Work request
Below, find the line containing "This screenshot has width=588, height=371." and the line containing "Given: Edit the"; reproduce exactly those two and every line between them, omitting pictures.

Records provided
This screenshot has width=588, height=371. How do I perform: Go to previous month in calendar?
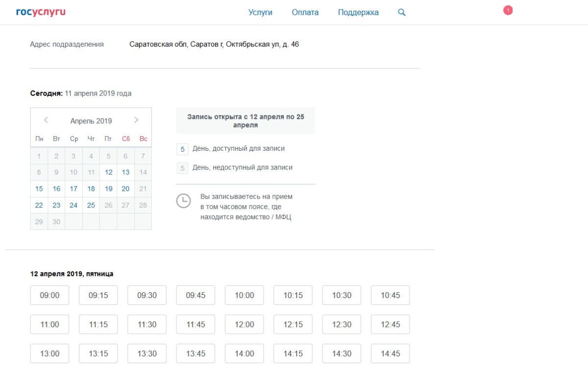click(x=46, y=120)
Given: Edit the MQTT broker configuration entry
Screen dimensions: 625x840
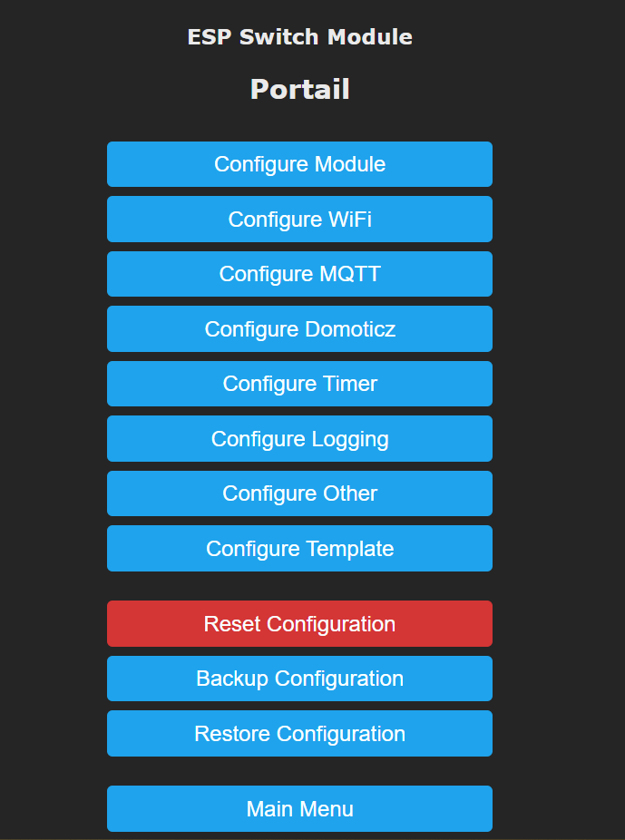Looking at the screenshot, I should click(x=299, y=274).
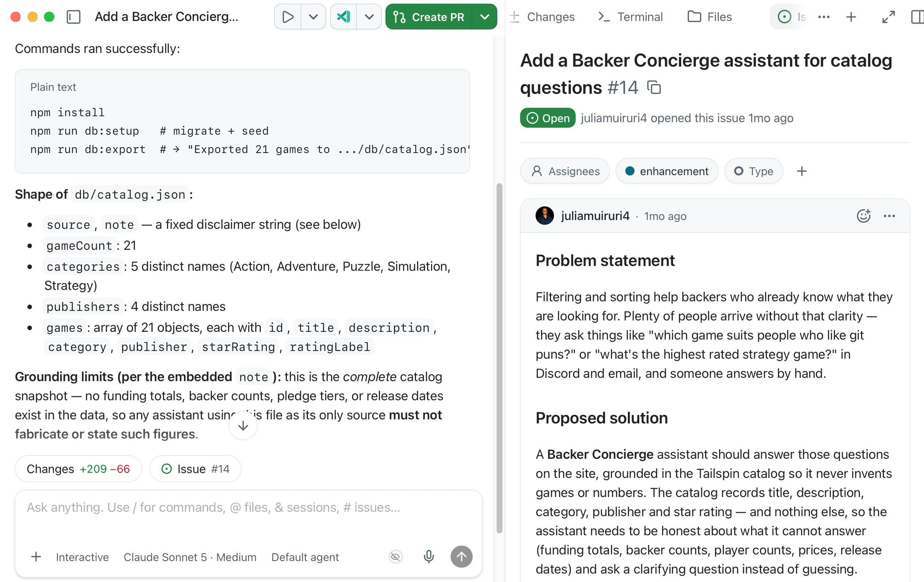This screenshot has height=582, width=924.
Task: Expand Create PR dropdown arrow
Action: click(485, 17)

==

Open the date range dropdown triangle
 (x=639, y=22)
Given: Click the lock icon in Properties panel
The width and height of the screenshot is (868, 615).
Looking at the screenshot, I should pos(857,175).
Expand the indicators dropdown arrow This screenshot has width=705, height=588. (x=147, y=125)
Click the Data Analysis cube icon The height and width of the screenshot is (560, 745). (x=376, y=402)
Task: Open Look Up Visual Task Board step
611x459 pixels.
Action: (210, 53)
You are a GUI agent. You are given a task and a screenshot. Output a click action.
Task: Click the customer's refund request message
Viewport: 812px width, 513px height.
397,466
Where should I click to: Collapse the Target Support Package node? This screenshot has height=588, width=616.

* * *

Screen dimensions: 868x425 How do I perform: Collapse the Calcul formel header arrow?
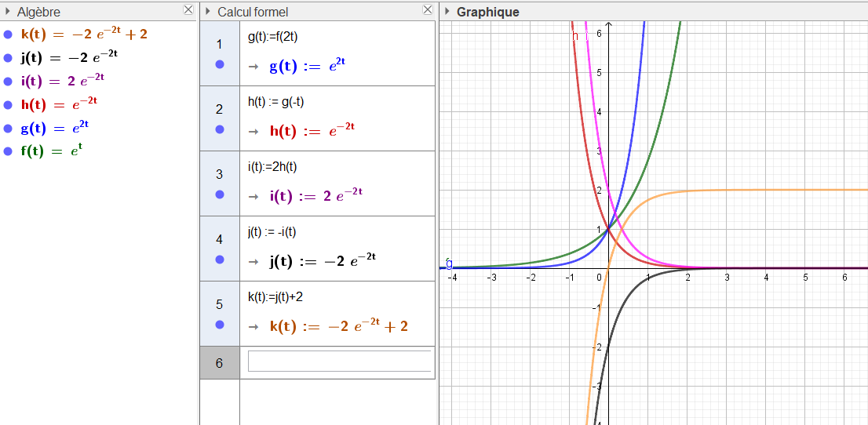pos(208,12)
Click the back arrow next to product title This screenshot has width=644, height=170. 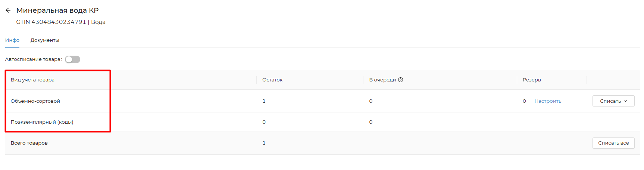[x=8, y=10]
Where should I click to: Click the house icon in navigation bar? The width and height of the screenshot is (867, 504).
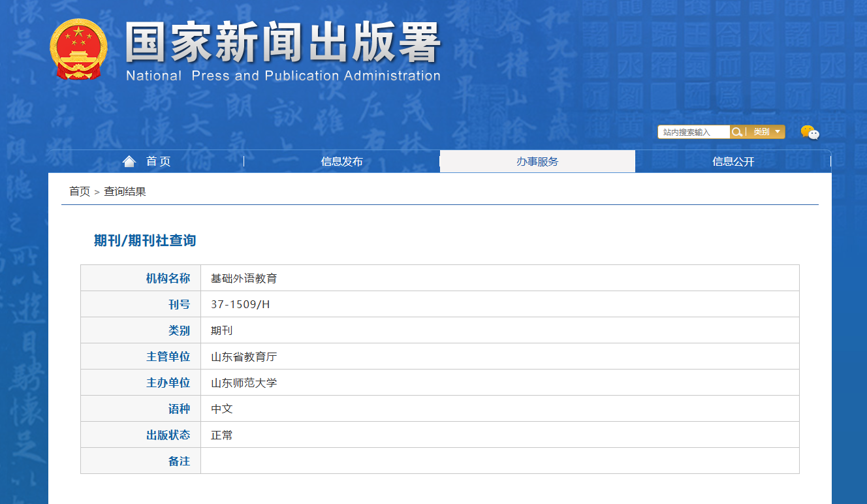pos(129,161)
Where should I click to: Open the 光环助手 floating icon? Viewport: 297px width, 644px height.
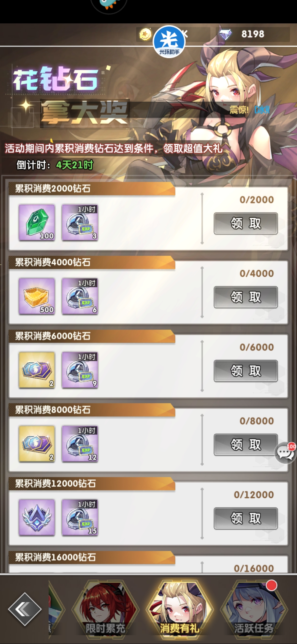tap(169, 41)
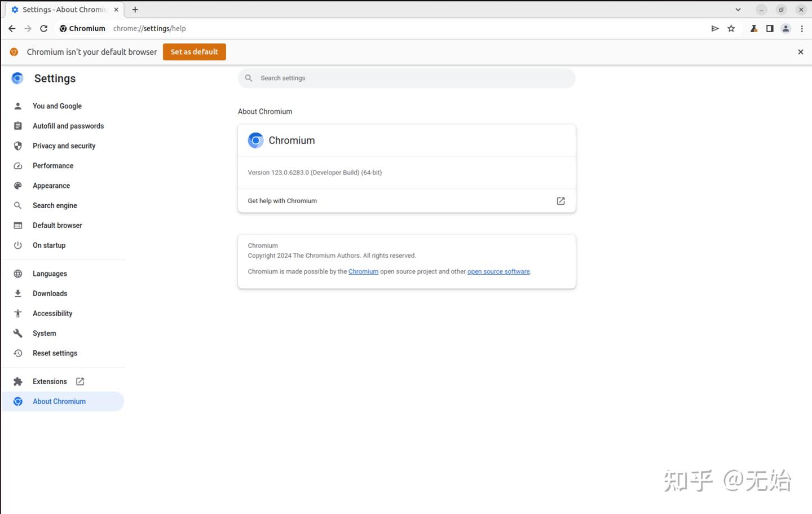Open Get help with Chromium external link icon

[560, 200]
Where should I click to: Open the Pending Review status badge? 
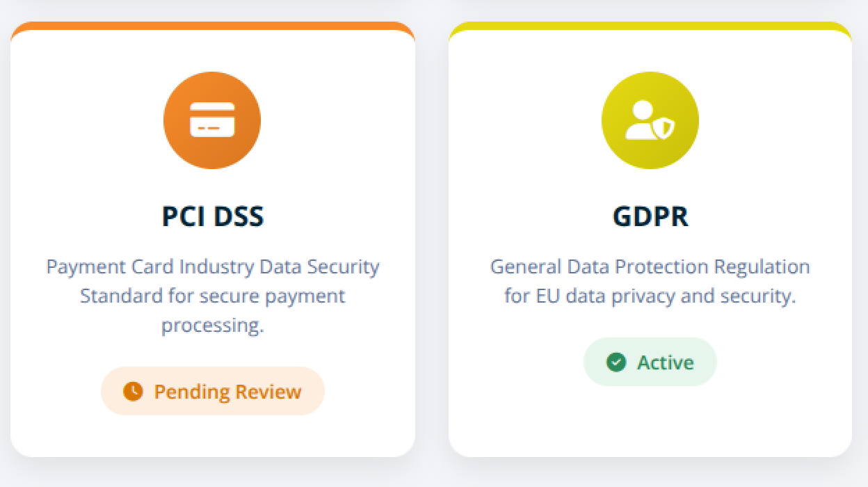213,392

Result of the task
This screenshot has width=588, height=371. How do I perform: Go to previous month in calendar?
click(x=46, y=120)
Given: Edit the MQTT broker configuration entry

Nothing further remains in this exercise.